• Instructions for the task
The answer must consist of every line in the records below that contains the string "computer".

• Input material
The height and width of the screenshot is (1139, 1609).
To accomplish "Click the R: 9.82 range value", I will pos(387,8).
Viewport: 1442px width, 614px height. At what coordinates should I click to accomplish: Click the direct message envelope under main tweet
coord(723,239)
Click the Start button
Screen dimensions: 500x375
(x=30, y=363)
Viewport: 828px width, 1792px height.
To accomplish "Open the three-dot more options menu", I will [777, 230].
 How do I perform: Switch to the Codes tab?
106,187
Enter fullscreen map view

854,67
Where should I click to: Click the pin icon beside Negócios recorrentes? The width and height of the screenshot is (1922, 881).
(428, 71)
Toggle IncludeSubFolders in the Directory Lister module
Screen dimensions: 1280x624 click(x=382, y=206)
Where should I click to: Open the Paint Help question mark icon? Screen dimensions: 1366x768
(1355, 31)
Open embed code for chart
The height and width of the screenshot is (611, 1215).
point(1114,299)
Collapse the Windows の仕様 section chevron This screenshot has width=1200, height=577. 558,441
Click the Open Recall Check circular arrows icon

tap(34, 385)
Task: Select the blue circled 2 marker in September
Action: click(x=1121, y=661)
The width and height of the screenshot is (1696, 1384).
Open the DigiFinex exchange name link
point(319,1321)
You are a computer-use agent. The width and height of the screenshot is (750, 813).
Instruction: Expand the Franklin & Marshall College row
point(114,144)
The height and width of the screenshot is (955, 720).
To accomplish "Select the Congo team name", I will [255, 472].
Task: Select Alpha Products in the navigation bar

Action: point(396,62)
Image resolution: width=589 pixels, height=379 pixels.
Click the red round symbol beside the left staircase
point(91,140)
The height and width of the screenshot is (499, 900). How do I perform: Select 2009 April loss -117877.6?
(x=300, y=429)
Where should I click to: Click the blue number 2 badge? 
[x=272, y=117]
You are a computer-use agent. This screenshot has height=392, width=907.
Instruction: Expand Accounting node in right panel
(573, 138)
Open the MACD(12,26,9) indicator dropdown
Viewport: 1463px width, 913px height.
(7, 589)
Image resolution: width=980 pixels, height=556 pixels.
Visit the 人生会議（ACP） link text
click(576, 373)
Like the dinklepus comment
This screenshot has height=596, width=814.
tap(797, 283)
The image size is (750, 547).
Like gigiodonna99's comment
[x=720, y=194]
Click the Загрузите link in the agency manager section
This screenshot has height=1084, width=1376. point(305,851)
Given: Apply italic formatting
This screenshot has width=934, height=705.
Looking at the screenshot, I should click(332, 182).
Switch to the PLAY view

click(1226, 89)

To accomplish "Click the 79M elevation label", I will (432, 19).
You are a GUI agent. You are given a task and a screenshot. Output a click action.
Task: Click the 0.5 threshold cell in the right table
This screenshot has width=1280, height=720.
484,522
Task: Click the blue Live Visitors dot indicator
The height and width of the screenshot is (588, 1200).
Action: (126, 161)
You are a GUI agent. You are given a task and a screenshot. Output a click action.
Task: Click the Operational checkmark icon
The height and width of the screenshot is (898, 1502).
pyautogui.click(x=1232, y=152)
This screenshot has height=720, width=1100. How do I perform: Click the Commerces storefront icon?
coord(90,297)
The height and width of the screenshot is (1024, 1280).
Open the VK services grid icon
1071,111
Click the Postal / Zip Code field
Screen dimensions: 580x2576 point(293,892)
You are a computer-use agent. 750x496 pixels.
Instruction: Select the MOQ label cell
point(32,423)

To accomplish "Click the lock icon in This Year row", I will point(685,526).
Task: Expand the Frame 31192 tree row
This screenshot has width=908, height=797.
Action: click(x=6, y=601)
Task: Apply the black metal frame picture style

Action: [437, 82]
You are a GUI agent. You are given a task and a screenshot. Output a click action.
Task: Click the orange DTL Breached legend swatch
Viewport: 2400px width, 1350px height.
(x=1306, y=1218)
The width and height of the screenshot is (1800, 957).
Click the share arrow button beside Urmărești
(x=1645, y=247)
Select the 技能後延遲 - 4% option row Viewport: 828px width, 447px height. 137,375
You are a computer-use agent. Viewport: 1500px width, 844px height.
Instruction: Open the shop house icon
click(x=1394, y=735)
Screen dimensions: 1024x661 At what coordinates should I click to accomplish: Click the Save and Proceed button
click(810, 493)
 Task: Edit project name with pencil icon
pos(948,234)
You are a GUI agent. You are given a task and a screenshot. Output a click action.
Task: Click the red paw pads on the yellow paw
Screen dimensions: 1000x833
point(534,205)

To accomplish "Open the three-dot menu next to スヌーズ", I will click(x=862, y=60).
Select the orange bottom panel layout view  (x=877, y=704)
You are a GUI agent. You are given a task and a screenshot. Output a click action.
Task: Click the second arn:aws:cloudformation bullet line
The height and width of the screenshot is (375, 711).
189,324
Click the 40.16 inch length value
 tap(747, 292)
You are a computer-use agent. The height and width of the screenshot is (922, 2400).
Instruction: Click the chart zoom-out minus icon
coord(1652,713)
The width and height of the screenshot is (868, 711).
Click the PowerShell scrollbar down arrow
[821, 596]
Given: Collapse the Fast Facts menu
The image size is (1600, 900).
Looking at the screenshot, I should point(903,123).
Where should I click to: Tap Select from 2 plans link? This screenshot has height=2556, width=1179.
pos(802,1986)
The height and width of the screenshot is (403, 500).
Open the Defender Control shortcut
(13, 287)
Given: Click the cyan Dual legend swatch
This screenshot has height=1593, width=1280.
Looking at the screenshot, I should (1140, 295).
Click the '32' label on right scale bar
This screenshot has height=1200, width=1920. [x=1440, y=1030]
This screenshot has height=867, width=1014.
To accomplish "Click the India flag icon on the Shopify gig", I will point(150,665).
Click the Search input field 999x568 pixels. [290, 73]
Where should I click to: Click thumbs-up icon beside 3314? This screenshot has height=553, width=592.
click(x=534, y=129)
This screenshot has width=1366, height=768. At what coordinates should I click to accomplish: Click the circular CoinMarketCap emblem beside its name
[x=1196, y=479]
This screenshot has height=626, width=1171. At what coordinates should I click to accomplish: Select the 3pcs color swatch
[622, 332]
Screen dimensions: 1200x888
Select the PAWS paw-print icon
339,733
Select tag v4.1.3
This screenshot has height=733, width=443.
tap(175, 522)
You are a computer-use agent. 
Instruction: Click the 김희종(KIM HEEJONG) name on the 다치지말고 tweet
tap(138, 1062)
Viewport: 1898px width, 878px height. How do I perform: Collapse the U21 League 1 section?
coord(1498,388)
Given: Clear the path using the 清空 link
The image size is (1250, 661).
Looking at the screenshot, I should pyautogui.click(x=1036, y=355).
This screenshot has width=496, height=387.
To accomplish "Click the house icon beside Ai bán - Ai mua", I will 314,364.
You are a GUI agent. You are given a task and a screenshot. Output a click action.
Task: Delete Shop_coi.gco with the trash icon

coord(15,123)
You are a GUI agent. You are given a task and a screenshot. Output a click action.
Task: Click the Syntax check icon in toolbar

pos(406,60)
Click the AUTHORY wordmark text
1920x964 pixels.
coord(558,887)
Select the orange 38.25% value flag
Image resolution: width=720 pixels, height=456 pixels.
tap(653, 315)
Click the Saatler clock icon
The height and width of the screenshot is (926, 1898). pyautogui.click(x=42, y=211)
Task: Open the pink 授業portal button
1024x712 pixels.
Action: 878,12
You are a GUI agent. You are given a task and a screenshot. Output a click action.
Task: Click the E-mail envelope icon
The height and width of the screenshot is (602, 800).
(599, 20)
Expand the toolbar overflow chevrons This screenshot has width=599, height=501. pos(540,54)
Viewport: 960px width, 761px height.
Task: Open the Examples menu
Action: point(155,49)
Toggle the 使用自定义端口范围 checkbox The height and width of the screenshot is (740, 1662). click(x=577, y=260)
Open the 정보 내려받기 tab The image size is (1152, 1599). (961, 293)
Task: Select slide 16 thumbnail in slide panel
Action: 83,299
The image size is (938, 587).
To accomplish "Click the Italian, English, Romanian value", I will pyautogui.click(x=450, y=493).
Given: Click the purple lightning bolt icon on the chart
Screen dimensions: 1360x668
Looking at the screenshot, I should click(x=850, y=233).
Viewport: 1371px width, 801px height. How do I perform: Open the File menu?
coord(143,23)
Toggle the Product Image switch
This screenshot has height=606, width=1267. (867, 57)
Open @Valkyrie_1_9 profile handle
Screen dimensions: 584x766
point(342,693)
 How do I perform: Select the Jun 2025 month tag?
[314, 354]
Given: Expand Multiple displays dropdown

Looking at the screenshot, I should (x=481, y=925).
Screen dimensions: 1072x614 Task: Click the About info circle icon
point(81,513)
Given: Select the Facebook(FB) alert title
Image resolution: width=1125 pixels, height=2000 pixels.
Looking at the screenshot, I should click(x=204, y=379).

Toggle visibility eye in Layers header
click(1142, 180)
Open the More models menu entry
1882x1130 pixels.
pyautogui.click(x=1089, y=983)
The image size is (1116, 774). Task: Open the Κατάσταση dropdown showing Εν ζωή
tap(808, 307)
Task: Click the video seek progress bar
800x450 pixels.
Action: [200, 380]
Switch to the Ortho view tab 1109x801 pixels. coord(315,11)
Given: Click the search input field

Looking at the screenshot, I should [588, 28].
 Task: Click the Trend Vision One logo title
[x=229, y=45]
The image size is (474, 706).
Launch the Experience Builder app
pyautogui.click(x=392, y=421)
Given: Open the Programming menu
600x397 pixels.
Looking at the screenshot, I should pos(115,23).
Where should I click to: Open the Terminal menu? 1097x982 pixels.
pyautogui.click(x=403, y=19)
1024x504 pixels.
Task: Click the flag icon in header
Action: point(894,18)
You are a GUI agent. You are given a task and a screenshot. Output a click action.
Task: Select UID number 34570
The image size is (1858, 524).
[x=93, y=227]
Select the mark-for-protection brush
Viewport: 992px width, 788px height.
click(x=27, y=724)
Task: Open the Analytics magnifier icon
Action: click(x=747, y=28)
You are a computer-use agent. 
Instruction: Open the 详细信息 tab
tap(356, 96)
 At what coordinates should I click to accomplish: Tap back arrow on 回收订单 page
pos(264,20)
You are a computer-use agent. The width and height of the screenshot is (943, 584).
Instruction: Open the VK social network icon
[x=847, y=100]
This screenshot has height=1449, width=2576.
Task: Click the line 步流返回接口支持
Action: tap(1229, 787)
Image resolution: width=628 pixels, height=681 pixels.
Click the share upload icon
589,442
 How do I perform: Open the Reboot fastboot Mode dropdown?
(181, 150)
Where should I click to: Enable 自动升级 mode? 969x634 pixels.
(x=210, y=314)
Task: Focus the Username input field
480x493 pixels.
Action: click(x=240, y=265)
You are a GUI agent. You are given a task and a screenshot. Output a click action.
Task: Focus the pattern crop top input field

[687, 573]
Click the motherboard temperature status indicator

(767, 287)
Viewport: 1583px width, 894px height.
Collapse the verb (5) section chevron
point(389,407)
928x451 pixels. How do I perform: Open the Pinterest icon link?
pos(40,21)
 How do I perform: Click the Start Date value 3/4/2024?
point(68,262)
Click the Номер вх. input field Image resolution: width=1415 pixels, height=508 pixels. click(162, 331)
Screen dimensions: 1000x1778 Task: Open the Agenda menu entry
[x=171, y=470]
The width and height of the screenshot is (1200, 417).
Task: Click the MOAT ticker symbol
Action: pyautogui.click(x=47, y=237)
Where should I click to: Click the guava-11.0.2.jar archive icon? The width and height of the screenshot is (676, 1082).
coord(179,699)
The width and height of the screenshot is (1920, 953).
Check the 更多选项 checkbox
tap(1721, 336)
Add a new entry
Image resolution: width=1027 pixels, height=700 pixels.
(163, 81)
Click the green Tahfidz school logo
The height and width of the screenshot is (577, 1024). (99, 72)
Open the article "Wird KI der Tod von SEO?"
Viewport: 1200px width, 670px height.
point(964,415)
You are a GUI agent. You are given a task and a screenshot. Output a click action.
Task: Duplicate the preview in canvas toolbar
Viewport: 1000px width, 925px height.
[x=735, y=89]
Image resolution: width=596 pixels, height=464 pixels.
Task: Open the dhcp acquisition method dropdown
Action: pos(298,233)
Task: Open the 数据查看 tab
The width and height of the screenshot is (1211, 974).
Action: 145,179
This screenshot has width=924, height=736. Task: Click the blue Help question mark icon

• Finished exercise
You are a computer-use agent. The width and height of the screenshot is (750, 813).
You are a computer-use agent. This screenshot has height=392, width=907.
You are a computer-use agent. 750x496 pixels.
You are a computer-use agent. Viewport: 1500px width, 844px height.
You are a computer-use agent. The height and width of the screenshot is (922, 2400).
You are a computer-use agent. 
You are a computer-use agent. 
You are a computer-use agent. The width and height of the screenshot is (943, 584).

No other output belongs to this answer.